NewsLocal News


Denver to close migrant shelters in effort to save $60 million amid budget deficit

Facing a multi-million-dollar budget deficit, Denver Mayor Mike Johnston announced the closure of four migrant shelters he says will save the city around $60 million in costs in the 2024 budget.
Posted: 11:24 AM, Feb 28, 2024
Updated: 2024-02-28 19:30:08-05
mike johnston migrant camp.png

DENVER — On the heels of cuts to city services to address a multi-million-dollar budget deficit in part due to the city’s ongoing response to the migrant crisis, Denver Mayor Mike Johnston on Wednesday announced the upcoming closure of four migrant shelters he says will save Denver around $60 million in costs in the 2024 budget.

With the change in the city’s strategy to address the crisis, Johnston said more work will be done to find additional cuts.

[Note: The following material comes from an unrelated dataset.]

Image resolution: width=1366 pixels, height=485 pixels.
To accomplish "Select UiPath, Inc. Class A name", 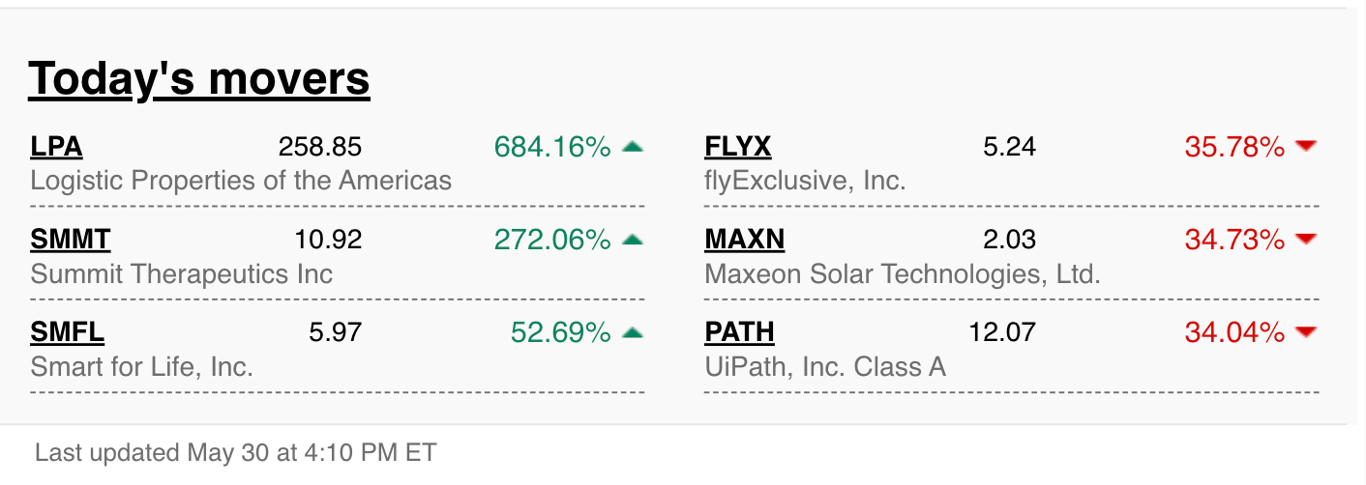I will tap(825, 367).
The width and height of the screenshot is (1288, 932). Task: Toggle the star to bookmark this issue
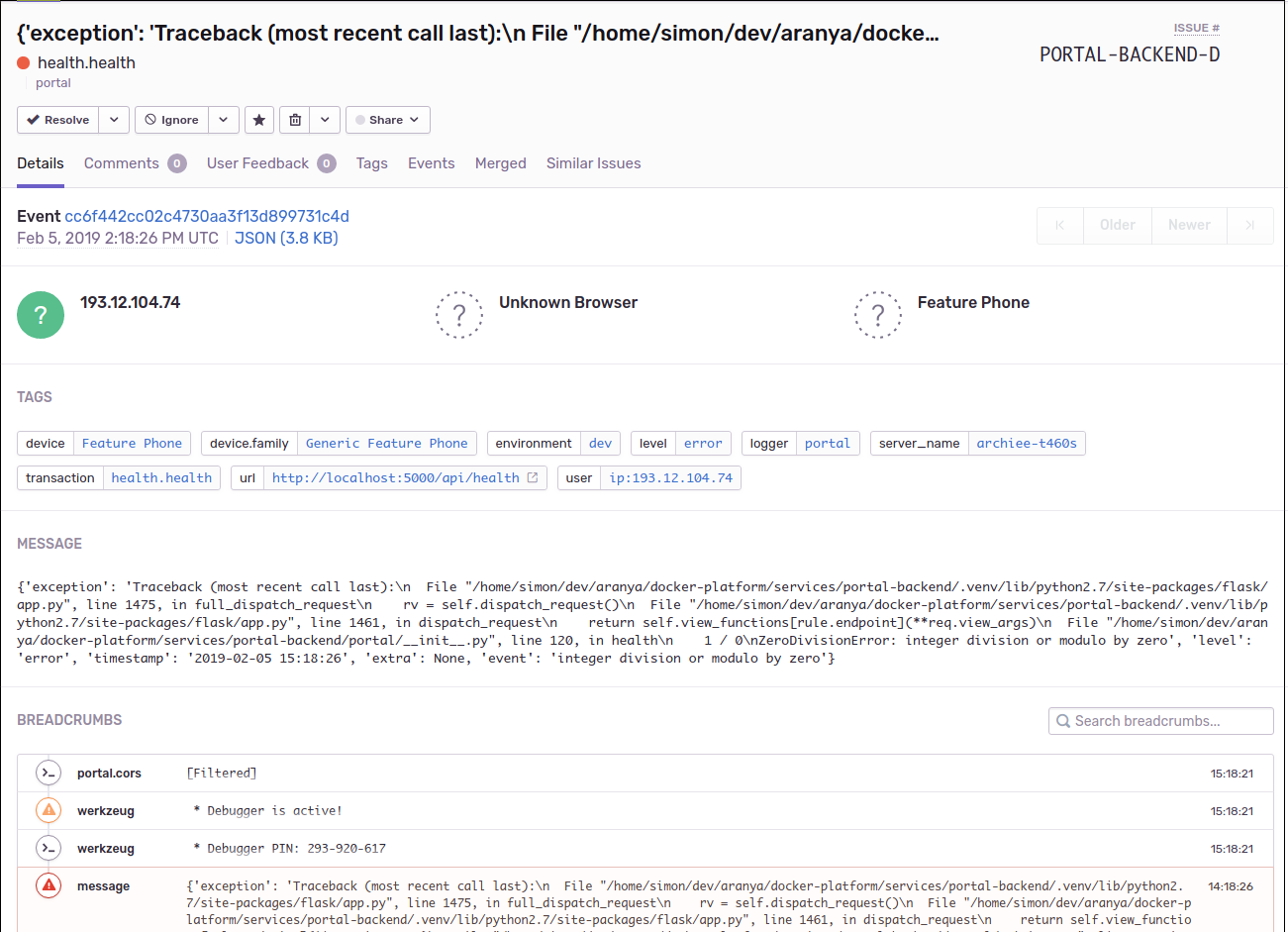pos(258,119)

“That means the $180 million deficit that we were facing is now closer to $120 million. That still leaves us $120 million of cuts to make,” said Johnston during a press conference. “So that means we still have work to do.”

Johnston said the city will close one migrant shelter a week over the next four weeks.

In addition to the shelter closings, Johnston said the city’s reinstatement of the length of stay program at shelters several weeks ago resulted in around 2,500 people leaving those shelters, which he said, cut the nightly shelter population by around 90 percent.

The limits mean individuals can stay at shelters for 14 days while families with children are allowed 42 days.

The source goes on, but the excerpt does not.